N’oubliez pas que les avertissements de Paul contre le prosélytisme ne concernent pas l’observation du sabbat ou la célébration des fêtes d’Israël, parce qu’il s’agit de pratiques juives. En fait, ces pratiques ont été maintenues intactes tant par le « Conseil de Jérusalem » que par l’apôtre Paul. Nous examinerons les principales différences entre la lettre de Paul aux Romains et celle qu’il a écrite aux disciples du Christ en Galatie dans une section distincte, mais il convient de résumer que les arguments de Paul dans sa lettre aux Romains visaient à combattre les attitudes anti-juives romaines présentes parmi les disciples du Christ à Rome au début du milieu du premier siècle.

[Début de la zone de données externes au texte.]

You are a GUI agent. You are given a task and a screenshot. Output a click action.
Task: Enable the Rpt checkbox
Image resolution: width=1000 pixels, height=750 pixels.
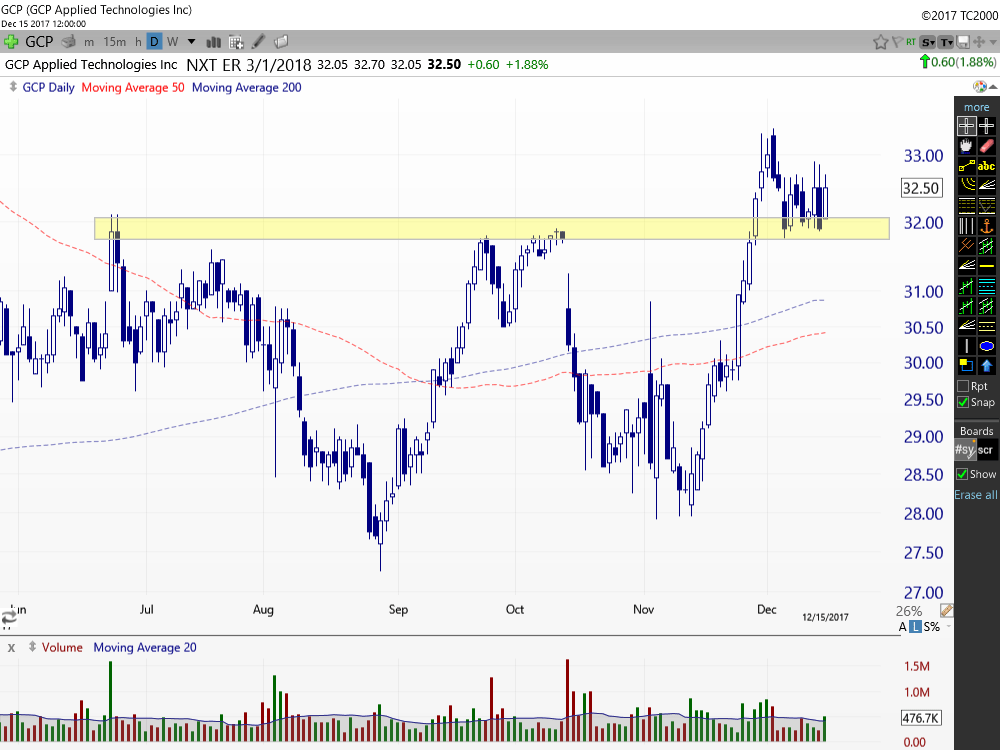pos(963,386)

Permettez-moi de souligner un point important : Paul a atteint son objectif à Rome par le biais de cette lettre. Le message de la lettre était si clair qu’Ambrosiaster, dans son commentaire sur le livre des Romains au 4e siècle, a écrit ce qui suit :
« Il est établi que des Juifs vivaient à Rome à l’époque des apôtres et que les Juifs qui avaient cru ont transmis aux Romains la tradition selon laquelle ils devaient professer le Christ tout en observant la loi… Il ne faut pas condamner les Romains, mais louer leur foi, car sans avoir vu de signes ou de miracles et sans avoir vu aucun des apôtres, ils ont néanmoins accepté la foi au Christ, bien que selon un rite juif ». (Mark D. Nanos. Le mystère de Romains : Le contexte juif des lettres de Paul (Kindle Location 320). Kindle Edition)
Tout au long de la première lettre de Clément, écrite par les croyants de Rome (vers 96) aux croyants de Corinthe, il est étonnant de constater à quel point le langage conceptuel israélite est présent. Paul, dans son ministère de respect de la Torah auprès d’Israël et des nations, a réussi à orienter l’Église de Rome vers une relation appropriée avec la nation d’Israël, où il y avait une seule Torah pour tous, mais deux ensembles de lois pour Israël et pour les étrangers.